Hunter was born in the Kenilworth area of Cape Town, Cape Colony where he spent his childhood. In his teen years, he and his parents returned to the family in England to live. Sometime between that arrival and the early years of World War I, Hunter began exploring acting. But in 1917, aged  17, he joined the army to serve in France for the remainder of the First World War.

On his return Hunter studied under Elsie Fogerty at the Central School of Speech and Drama, then based in the Royal Albert Hall, London.

Within two years he did indeed make his stage debut. He decided to work in British silent films taking a part in Not for Sale (1924) directed by W.P. Kellino for Stoll Pictures.

Hunter made his first trip to the U.S. because Basil Dean, the British actor and director, was producing Richard Brinsley Sheridan's The School for Scandal at the Knickerbocker Theater. However, the production folded after one performance. It was a more concerted effort with film the next year back in Britain, again with Kellino. He then met the film director Alfred Hitchcock in 1927 and was featured in Hitchcock's The Ring (1927) and stayed for the director's Downhill (US: When Boys Leave Home, 1927) and Easy Virtue (1928), based on the Noël Coward play. By late 1928, he returned to Broadway for only a months run in the original comedy Olympia and stayed in America to work in Hollywood on Syncopation (1929) for RKO, his first sound film.

He returned to London for Dean's thriller Escape (1930). In The Girl from 10th Avenue (1935) with Bette Davis, Hunter made his connection with Warner Bros. But before settling in with them through much of the 1930s, he did three pictures in succession with British director Michael Powell. He then appeared as the Duke in A Midsummer Night's Dream (1935) for Warner Bros. It marked the start of a string of nearly 30 films for the studio. Among the best remembered was his jovial King Richard the Lionheart in The Adventures of Robin Hood (1938). Hunter was also paired in seven movies with Kay Francis between 1935 and 1938.

Hunter appeared in The Little Princess (1939) as Captain Reginald Crewe. And he was the benign guardian angel-like Cambreau in Loew's Strange Cargo (1940) with Clark Gable.
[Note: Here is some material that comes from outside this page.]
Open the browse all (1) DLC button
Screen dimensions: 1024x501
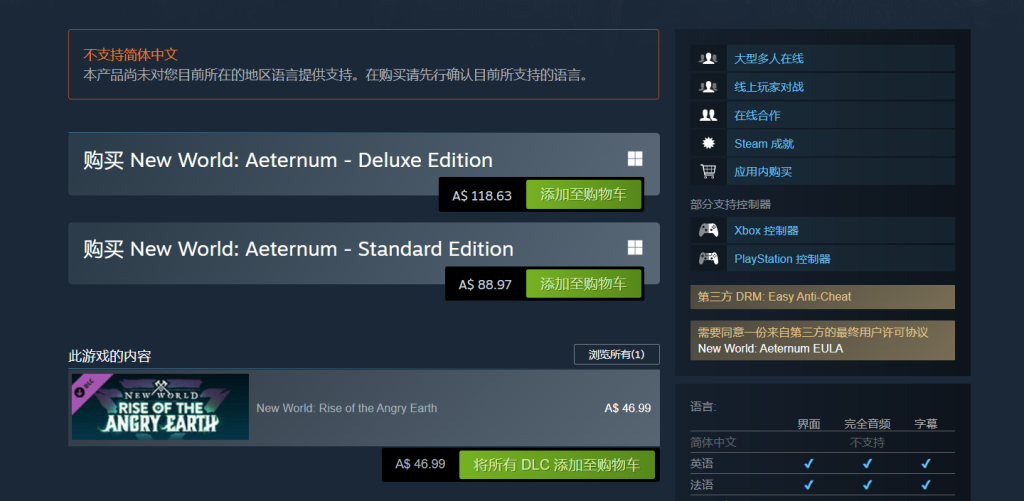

He was staying regularly busy in Hollywood until into 1942 when he returned to Britain to serve in the war effort. He appeared once more on Broadway in 1948 and made Edward, My Son (1949) for MGM-British with George Cukor directing and Spencer Tracy and Deborah Kerr in the lead roles. Hunter worked once more for Michael Powell (The Queen's Guards, 1961) and then retired in the middle of that decade after nearly 100 films.

Among dozens of film roles, his best-remembered appearances include That Certain Woman (1937) with Bette Davis, Tower of London (1939, as King Edward IV), and Dr. Jekyll and Mr. Hyde (1941, as Dr. Lanyon).  Hunter returned to the Robin Hood legend in the TV series The Adventures of Robin Hood from 1955 in the recurring role of Sir Richard of the Lea.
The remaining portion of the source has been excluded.